How Economic Ruin Led Thousands To Storm President’s House (In Photos)


Anti-government demonstrations in Sri Lanka reached a fever pitch Saturday as protesters broke into President Gotabaya Rajapaksa’s residence and demanded his resignation over an ongoing economic collapse—here’s how the situation reached this point.

Key Facts

Sri Lanka long had a stable economy with a growing middle class but conditions quickly deteriorated this year—and Sri Lankans are pointing the finger at what they say are corrupt leaders who wasted the country’s wealth.

The country’s economy is a disaster by any definition: the Sri Lankan rupee has lost more than 80% of its value, food costs have skyrocketed by over 50% and tourism—one of the country’s main revenue sources—has significantly diminished due to the Covid-19 pandemic.

Sri Lanka shut off fuel sales to most residents last week over concerns it would run out of petroleum, becoming the first country to broadly restrict fuel sales since the oil crisis of the 1970s.

Sri Lanka also owes more than $50 billion in debts and has been unable to pay interest accrued on its loans.
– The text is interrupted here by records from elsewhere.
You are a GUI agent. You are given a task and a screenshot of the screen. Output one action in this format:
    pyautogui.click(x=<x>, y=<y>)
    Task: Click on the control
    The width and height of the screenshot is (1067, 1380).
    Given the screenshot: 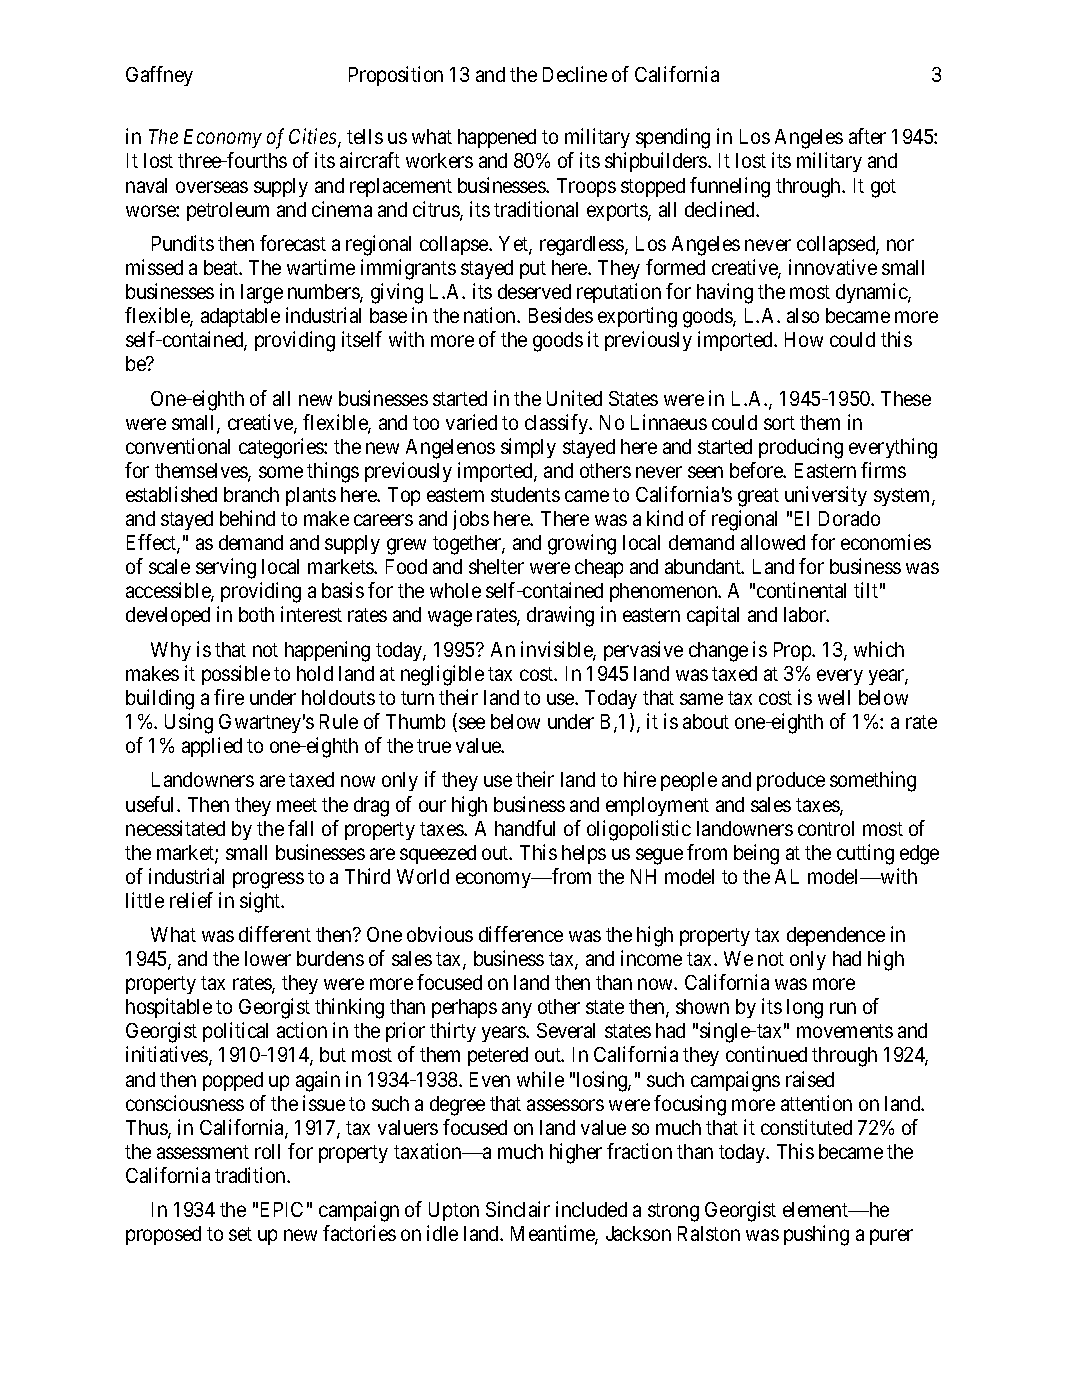 What is the action you would take?
    pyautogui.click(x=826, y=828)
The country is reportedly in negotiations with the International Monetary Fund for a $3 billion bailout package, but the deal is expected to come with many strings attached to ensure the money is not mishandled by politicians.

Prime Minister Ranil Wickremesinghe signaled Saturday he is willing to resign after serving less than two months in office, but President Gotabaya Rajapaksa has resisted calls to relinquish power.

Key Background

Saturday’s storming of the palace capped months of regular demonstrations throughout the country calling for Rajapaksa’s resignation. Rajapaksa has declared national states of emergency on multiple occasions in response, and has called up the country’s Army and imposed curfews in an attempt to contain the protests. Demonstrators claimed a major victory in May, when Mahinda Rajapaksa—the president’s older brother—agreed to step down as prime minister following mass resignations from Sri Lanka’s cabinet.